# Hi! New member here!



## JustFishN (Apr 3, 2007)

Hi Everyone...... Just wanted to post and say Hello to everyone... another New Englander here



JustFishN


----------



## JustFishN (Apr 3, 2007)

> PostPosted: Tue Mar 13, 2007 7:58 pm Post subject: Monthly member drawings! Reply with quote
> Every month starting with the month of April I will be pulling a name out of a hat and giving away.....yes! Giving a way a lure or bait of some kind. I will do it around the first of the month and the winner will PM me his or her (no hers yet Wink ) address. Now the bait is of my choice. It could be a crappy 99 cent beetlespin Mr. Green or maybe even a Meagabass lure of some kind.
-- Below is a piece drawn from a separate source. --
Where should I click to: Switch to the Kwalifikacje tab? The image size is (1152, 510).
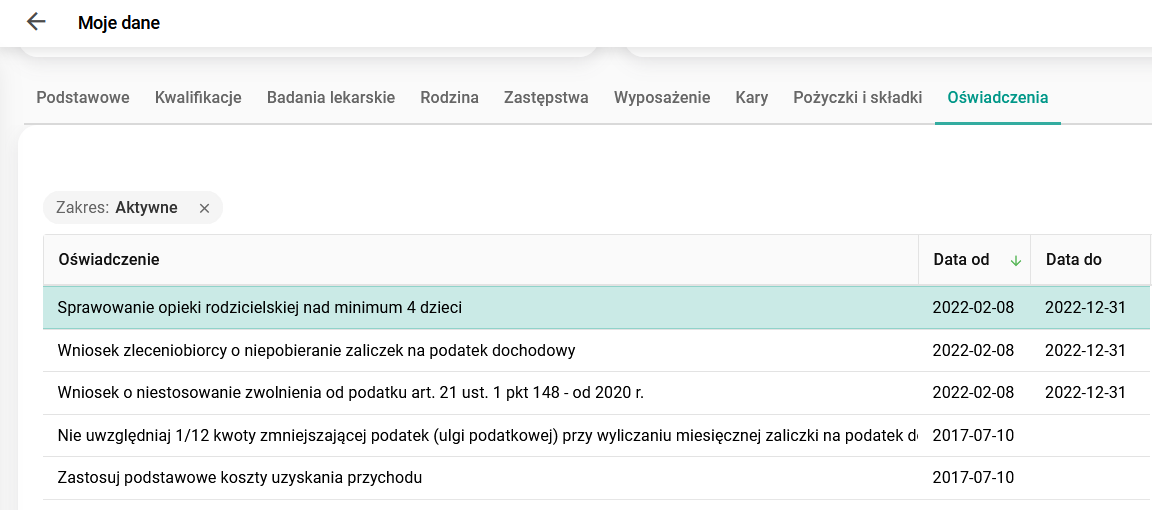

Shocked
> 
> First drawing will be April 1, 2007 and will continue on the first until this site goes belly up! or my wife asks for a divorce. Cool
> ...



I noticed this a few minutes ago... Am I the first "hers"????


----------



## Jim (Apr 3, 2007)

Actually you are the second! Welcome to the forum! 
Please stick around and share your fishing tales with us!


----------



## JustFishN (Apr 3, 2007)

Thank You!!!


----------



## Anonymous (Apr 3, 2007)

Welcome to the forum


----------